3.4.08

Rızık ikidir.

Biri: yaşamak için hakikî ve fıtrî rızıktır ki, taahhüd-ü Rabbânî altındadır. Hattâ o kadar muntazamdır ki, bedende, yağ ve saire suretinde iddihar olunan fıtrî rızık, hiç olmazsa yirmi günden ziyade birşey yemeden yaşatır, hayatını idame eder. Demek yirmi otuz günden evvel ve bedende müddehar olan fıtrî rızkı bitmeden zâhiren açlıktan vefat edenler rızıksızlıktan değil, belki sû-i itiyattan ve terk-i âdetten neş'et eden bir hastalıktan vefat ederler.

İkinci kısım rızık: İtiyat, israf ve sû-i istimâlat ile tiryaki olup zaruret hükmüne geçen mecazî ve sun'î rızıktır.

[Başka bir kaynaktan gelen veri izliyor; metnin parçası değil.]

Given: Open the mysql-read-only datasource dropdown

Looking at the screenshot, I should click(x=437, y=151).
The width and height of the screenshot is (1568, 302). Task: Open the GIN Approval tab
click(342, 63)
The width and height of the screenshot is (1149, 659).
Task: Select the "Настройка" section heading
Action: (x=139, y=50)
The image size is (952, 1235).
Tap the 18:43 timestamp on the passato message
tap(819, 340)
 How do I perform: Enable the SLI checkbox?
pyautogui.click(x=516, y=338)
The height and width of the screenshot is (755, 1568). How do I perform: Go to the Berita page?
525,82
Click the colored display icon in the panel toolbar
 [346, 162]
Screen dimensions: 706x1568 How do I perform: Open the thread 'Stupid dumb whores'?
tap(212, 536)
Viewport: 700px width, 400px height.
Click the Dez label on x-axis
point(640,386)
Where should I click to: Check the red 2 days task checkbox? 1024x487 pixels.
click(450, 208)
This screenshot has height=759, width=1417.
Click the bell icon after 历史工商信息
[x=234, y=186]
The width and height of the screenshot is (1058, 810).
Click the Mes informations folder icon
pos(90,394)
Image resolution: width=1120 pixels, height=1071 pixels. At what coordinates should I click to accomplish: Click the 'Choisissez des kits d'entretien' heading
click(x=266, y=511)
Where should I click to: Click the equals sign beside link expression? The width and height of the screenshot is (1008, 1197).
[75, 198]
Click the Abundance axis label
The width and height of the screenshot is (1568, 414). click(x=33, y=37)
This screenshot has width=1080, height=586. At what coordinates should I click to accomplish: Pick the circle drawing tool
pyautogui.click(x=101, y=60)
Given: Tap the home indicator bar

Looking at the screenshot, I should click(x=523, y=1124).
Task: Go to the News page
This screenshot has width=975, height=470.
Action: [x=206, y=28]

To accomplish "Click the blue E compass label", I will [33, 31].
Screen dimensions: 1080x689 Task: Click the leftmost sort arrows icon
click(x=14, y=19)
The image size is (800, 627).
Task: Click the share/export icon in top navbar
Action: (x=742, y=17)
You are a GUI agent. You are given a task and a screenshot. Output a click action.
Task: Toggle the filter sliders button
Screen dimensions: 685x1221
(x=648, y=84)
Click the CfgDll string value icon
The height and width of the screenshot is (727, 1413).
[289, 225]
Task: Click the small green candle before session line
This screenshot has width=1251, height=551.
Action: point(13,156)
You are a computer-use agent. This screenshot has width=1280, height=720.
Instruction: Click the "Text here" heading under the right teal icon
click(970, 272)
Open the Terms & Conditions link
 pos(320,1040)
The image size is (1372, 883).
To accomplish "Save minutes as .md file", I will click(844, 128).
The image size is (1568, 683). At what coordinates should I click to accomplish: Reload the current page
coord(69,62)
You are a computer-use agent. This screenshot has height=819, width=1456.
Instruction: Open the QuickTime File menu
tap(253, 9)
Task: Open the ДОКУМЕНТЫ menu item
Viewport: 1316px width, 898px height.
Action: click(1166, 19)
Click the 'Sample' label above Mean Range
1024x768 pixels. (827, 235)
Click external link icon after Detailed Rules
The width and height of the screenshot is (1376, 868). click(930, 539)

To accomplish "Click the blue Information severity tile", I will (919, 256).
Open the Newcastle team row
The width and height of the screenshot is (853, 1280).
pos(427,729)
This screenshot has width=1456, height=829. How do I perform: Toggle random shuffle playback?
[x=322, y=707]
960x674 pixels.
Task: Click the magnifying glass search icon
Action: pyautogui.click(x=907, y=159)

Bu kısım ise taahhüd-ü Rabbânî altında değil, belki ihsana tâbidir. Kâh verir, kâh vermez.

Bu ikinci rızıkta, bahtiyar odur ki, medar-ı saadet ve lezzet olan iktisat ve kanaatle sa'y-i helâli, bir nevi ibadet ve rızık için bir fiilî dua bilerek müteşekkirâne ve minnettârâne o ihsanı kabul edip hayatını saadetkârâne geçirir. Ve bedbaht odur ki, medar-ı şekavet ve hasâret ve elem olan israf ve hırs ile sa'y-i helâli bırakarak, her kapıya başvurup, tembelkârâne ve zâlimâne ve müştekiyâne hayatını geçirir, belki öldürür.